The Education Department has two directly conflicting roles: one as a gatekeeper that allows students to participate in loan programs, and another as a financier that loans money to students attending schools with those programs. When claims of fraudulence surface, there's a tension between the agency's responsibility as a gatekeeper and as a debt collector.

"When people get ripped off, the department has to choose which of the two roles that should be paramount — its role as the banker, or its role that it knows it might've performed poorly: of keeping fraud out," Nassirian said.

The department is, at least rhetorically, showing signs that it's committed to acknowledging its failure as a regulator.

"What these Corinthian students have experienced is troubling, and it is why we took a series of actions in recent months to hold Corinthian accountable and put the school on the road to closure," Education Department spokeswoman Denise Horn wrote in an email to Mic. "We will review every claim to borrower's defense and continue to investigate Corinthian to help students as much as possible."

Unlike the Education Department, the CFPB technically has no power to discharge student debt. Nonetheless its role in arranging the gathering between Education Department officials and defrauded students speaks to the fresh tone of accountability that the agency, which was founded in 2011, has brought to Washington.

"Like so many other current and former Corinthian students we have heard from across the country, dreams of higher education have been turned into stories of financial despair," Chopra said in a statement. "We treat each borrower's story and complaint seriously and have taken steps to address consumer harms in the for-profit college market."

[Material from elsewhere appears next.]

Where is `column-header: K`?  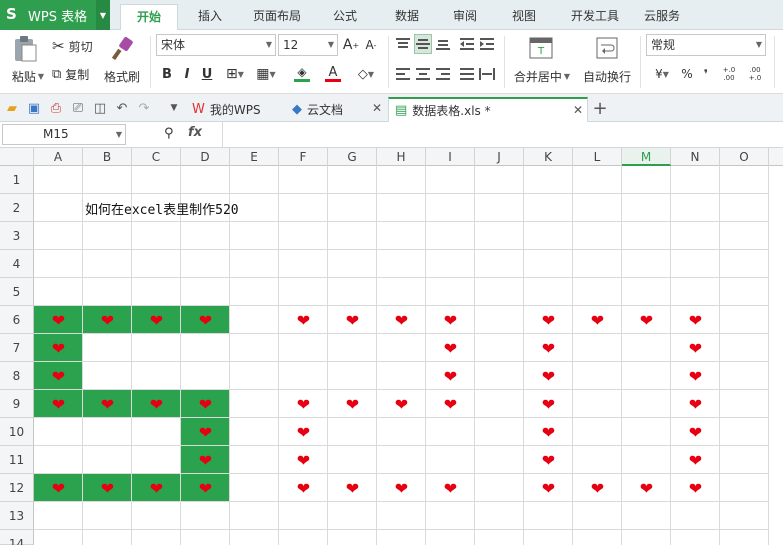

For the time being, the Corinthian 100 are attempting to maintain the pressure through a multi-pronged approach. According to Taylor, they submitted 300 defense to repayment claims on behalf of Corinthian students, while simultaneously demanding a sweeping discharge of all Corinthian student loans.

Courtright expressed interest in what may come in the next 30 days as they wait for the Department of Education to make some potentially earth-shaking decisions for tens of thousands of students. She also sounded resolute about her course of action if she doesn't hear good news.

"No matter how long it takes we're not going to stop our fight until we get our loans are discharged," she said.